2004 una nuova stagione

Maggio, una baia tranquilla lungo la costa turca. Decine di squali si radunano sotto costa, in due-tre metri d’acqua. Sfilano a drappelli di tre, quattro, dieci animali. Molti sono femmine, il ventre carico di piccoli prossimi a nascere.

Siamo in Mediterraneo e questo è l’unico luogo in tutto il bacino dove si possano incontrare regolarmente gli squali. Una baia rimasta segreta per proteggere questi animali – minacciati e in drammatica diminuzione in tutto il mondo – in un momento così delicato della loro esistenza.

“Bottondoro”, “Scarface” e “Boccastorta” sono solo alcuni degli esemplari che Eleonora de Sabata, giornalista e fotografa, e Simona
Clò, biologa marina e ricercatrice dell’Icram, hanno imparato a conoscere durante le lunghe ore passate in mare.

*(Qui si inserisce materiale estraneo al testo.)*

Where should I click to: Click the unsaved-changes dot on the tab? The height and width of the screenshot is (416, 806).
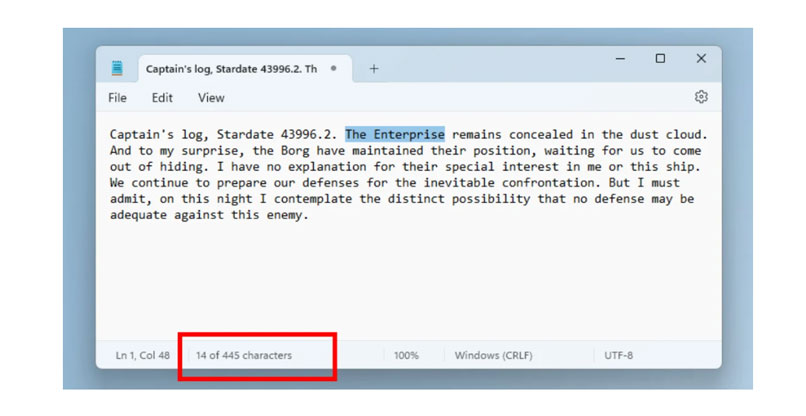(334, 69)
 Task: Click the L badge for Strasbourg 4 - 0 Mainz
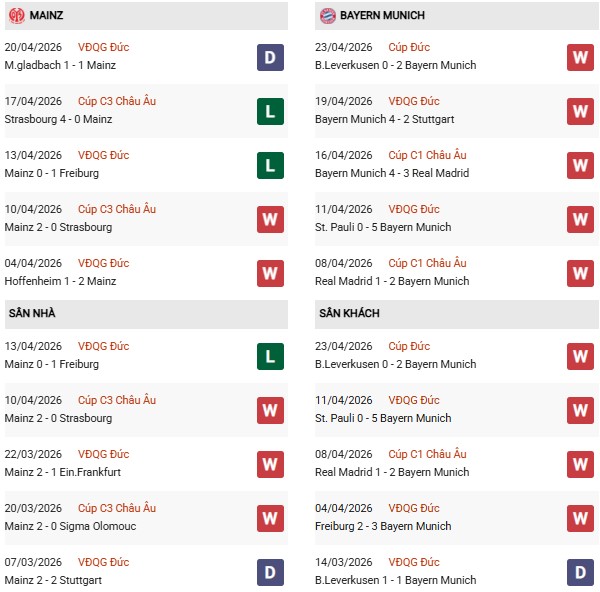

La ricerca è iniziata
nel 2001. Dopo tre stagioni di osservazioni e riprese foto e video abbiamo dimostrato che gli stessi squali tornano, anno dopo anno, in questa stessa baia.

Ai primi di maggio la partenza per la campagna 2004. La sfida quest’anno è ambiziosa: marcare gli squali con tags satellitari che
registreranno, una volta abbandonata la baia, i loro spostamenti attraverso il Mediterraneo. Si tratta di una tecnologia all’avanguardia: i tags si staccheranno dal dorso dell’animale dopo un anno e trasmetteranno tutti i dati via satellite, per email.